State Rep. Chris Redfern told the Register on Friday he just doesn't understand why newspapers have any business knowing which residents have been granted permits to carry concealed weapons.
Gov. Ted Strickland's office said the governor also supports the secrecy that's been written into the state's concealed carry law, calling it a "constitutional right" that should be kept private.
Redfern and Strickland are both missing the point. They are either bending over backwards to please the gun lobby or they are not nearly as bright as they should be.
Both men are advocating for secrecy in government if they continue to support the state's concealed carry law as it is presently written. The law specifically exempts the application process, and names of permit holders from the public record.
Lawmakers have not given any credible reasons why they think permit holders should be treated as a special class of citizens, and why it's in the state's interest to keep the information secret.
Strickland said it was a privacy issue. If Ohioans accept that explanation, what other government information should be kept private? The names of donors to political campaigns? Don't donors have a right to privacy?
Should marriage licenses be private? Divorce records? Land transactions? Salary information for public officials? Don't all of the individuals with government transactions in these areas deserve privacy?
And if privacy is the issue, why did lawmakers make the information available to journalists?

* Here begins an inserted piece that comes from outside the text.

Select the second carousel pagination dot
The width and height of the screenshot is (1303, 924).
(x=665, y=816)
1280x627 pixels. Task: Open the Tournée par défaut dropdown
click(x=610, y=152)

They've given no credible reasons why they created a second special class of Ohioans when they decided only journalists would be allowed to know who has a permit to carry a hidden gun.

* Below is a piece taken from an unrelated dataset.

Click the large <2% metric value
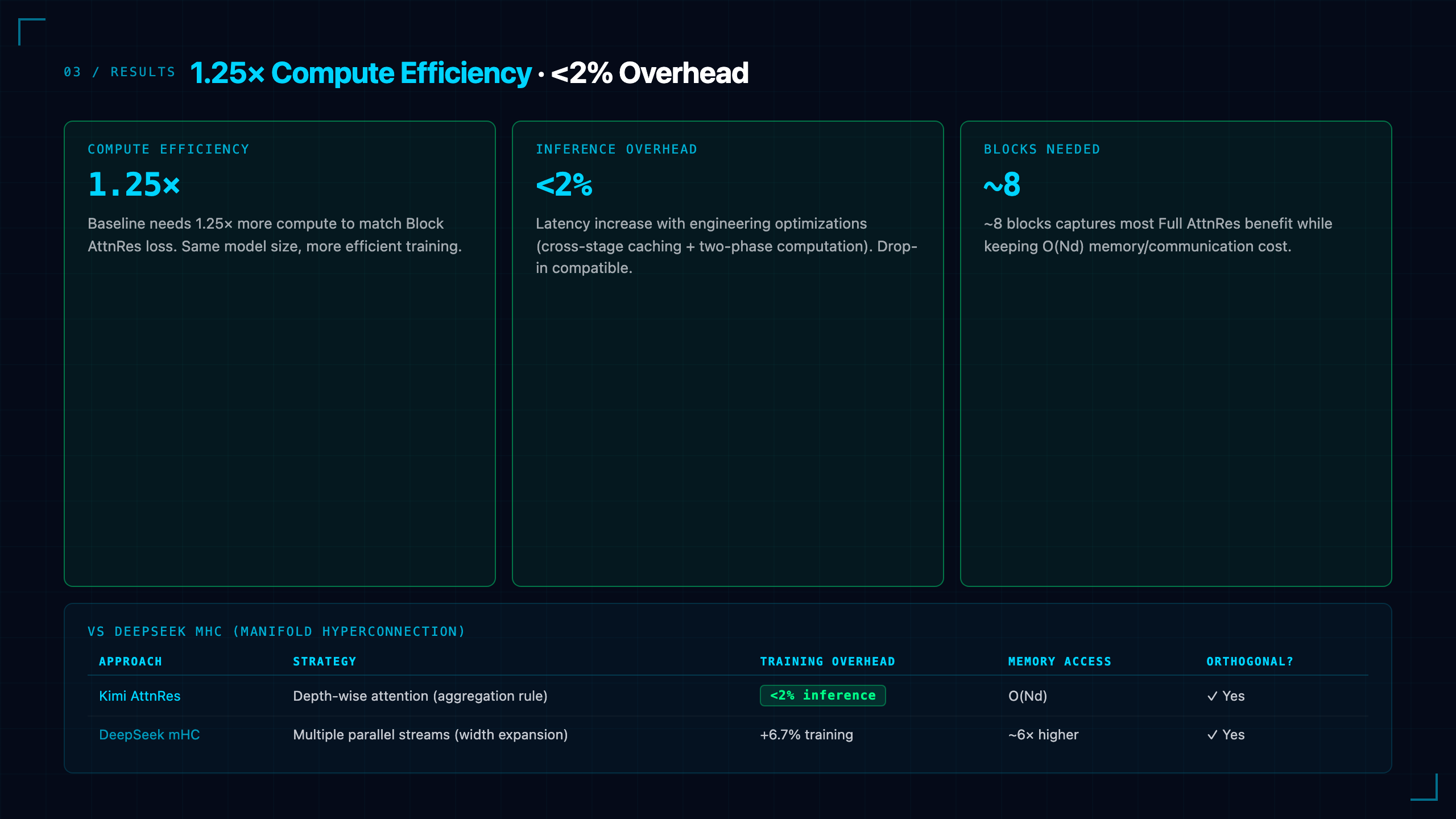Viewport: 1456px width, 819px height. 564,184
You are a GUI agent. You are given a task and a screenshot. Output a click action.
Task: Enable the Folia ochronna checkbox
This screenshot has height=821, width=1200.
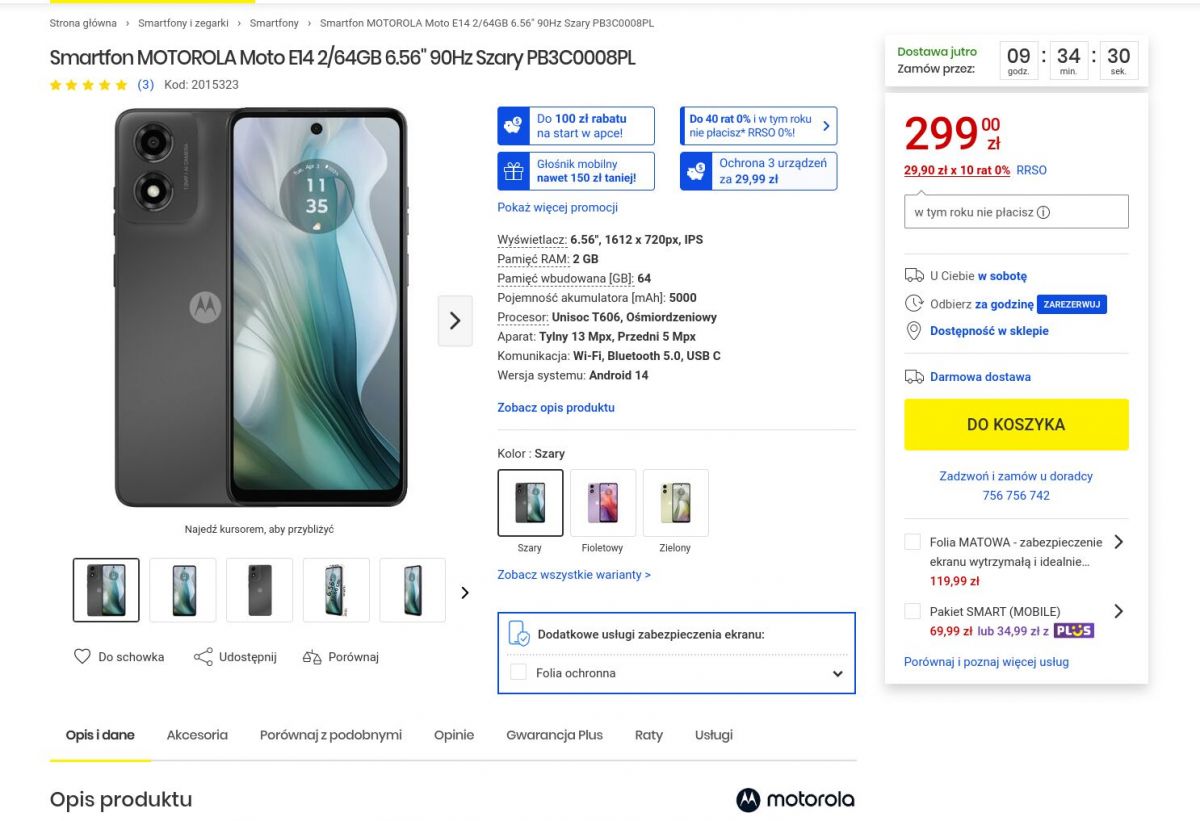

This is a very slippery slope.
Allowing government to arbitrarily decide what it will make public -- and what it will not make public -- is a dangerous precedent. Redfern and Strickland should be leading the charge to correct the mistake that was written into the concealed-carry law and make this information subject to disclosure just as most publicly generated information is made available to anyone who requests it.

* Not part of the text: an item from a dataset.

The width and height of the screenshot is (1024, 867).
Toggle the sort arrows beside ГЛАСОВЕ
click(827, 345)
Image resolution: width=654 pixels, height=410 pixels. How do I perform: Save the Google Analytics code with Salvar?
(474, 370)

In its present form, the conceal-carry law provides no public checks and balances to assure the gun program is being carried out responsibly. If a sheriff's office accidentally approves a permit for someone unfit to have a gun, the public will never know that because Redfern and a majority of lawmakers have decided the information should be kept secret.
This isn't about a newspaper's right to know, Mr. Redfern.
It's not about privacy, Gov. Strickland
It's about the public's right to know. It's about open government. It's about what is right.
We know you're both too bright not to understand this, and we're very disappointed you don't have the courage to stand up and do the right thing.